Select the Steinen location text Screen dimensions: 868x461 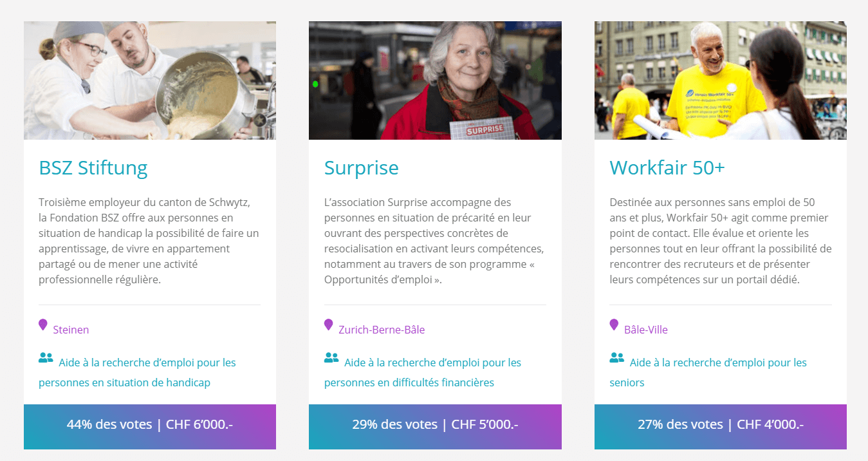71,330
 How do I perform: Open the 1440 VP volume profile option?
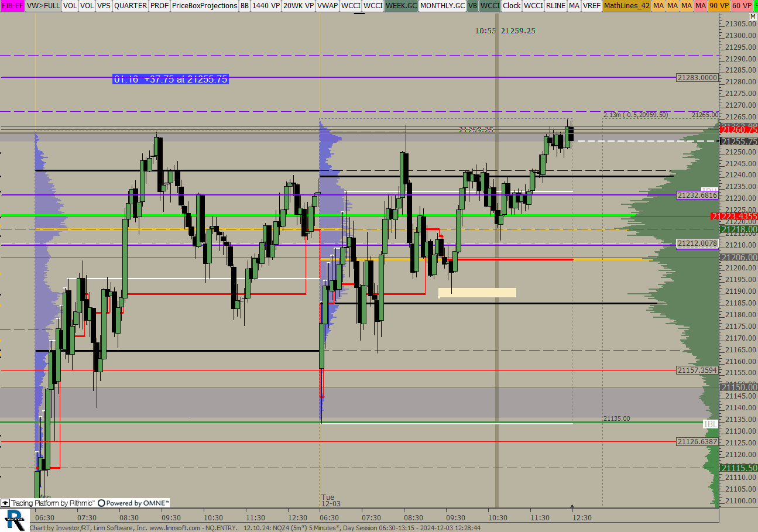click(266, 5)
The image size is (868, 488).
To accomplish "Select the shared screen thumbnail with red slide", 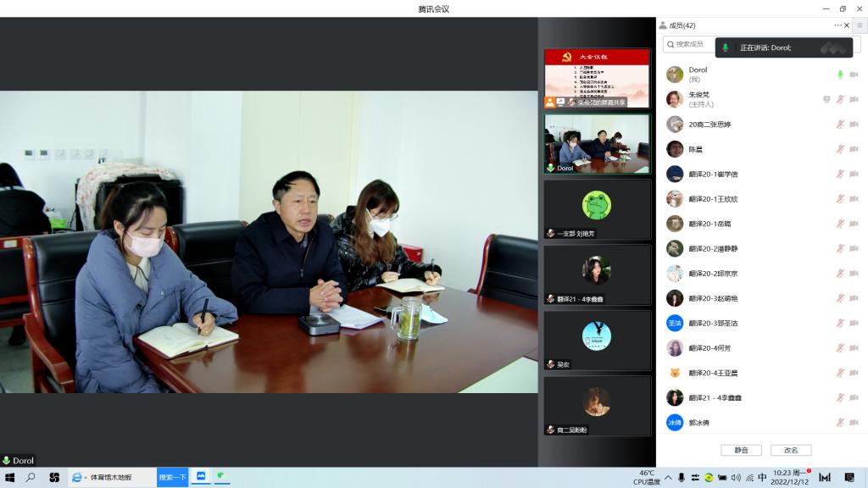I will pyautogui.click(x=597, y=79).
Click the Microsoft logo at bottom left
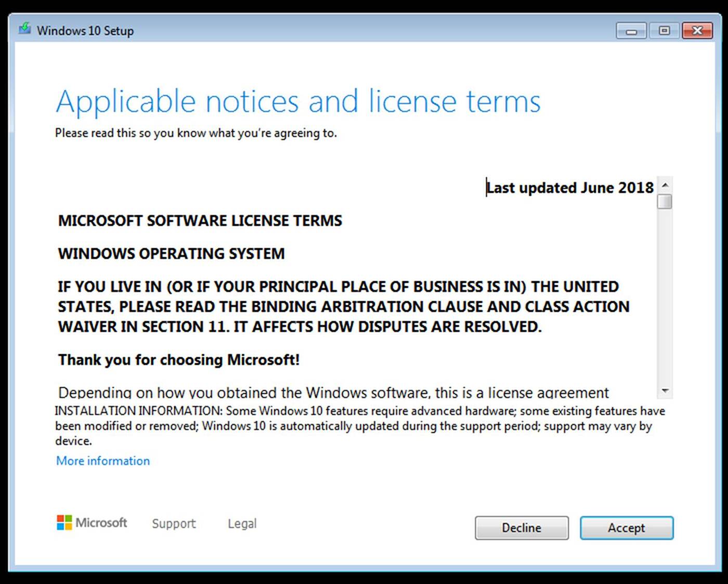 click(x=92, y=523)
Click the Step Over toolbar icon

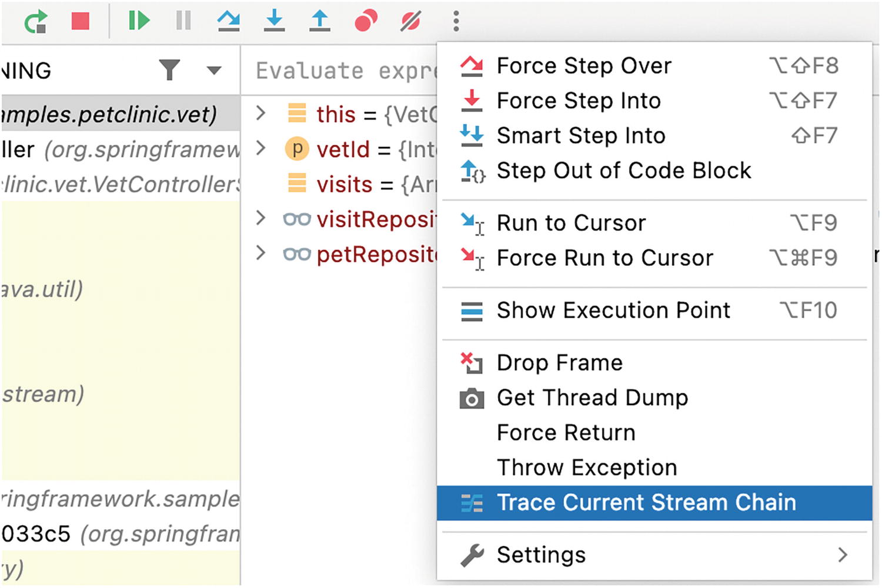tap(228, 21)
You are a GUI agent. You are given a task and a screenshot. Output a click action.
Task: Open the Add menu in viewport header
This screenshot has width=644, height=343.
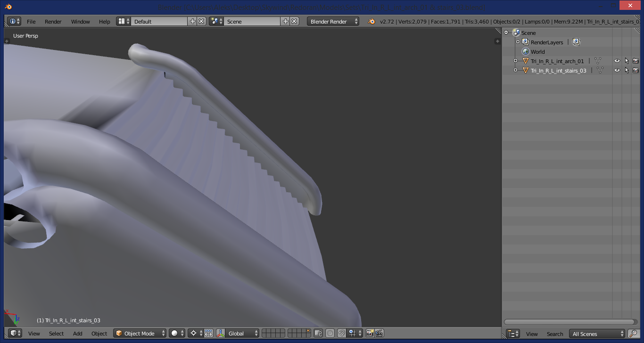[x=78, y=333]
───
— Exercise —
Everything from the line containing "Task: Open the Add menu in viewport header" through the last line of the listing above must be output exactly, except the pictures.

— Response to the task —
Task: Open the Add menu in viewport header
This screenshot has width=644, height=343.
[x=78, y=333]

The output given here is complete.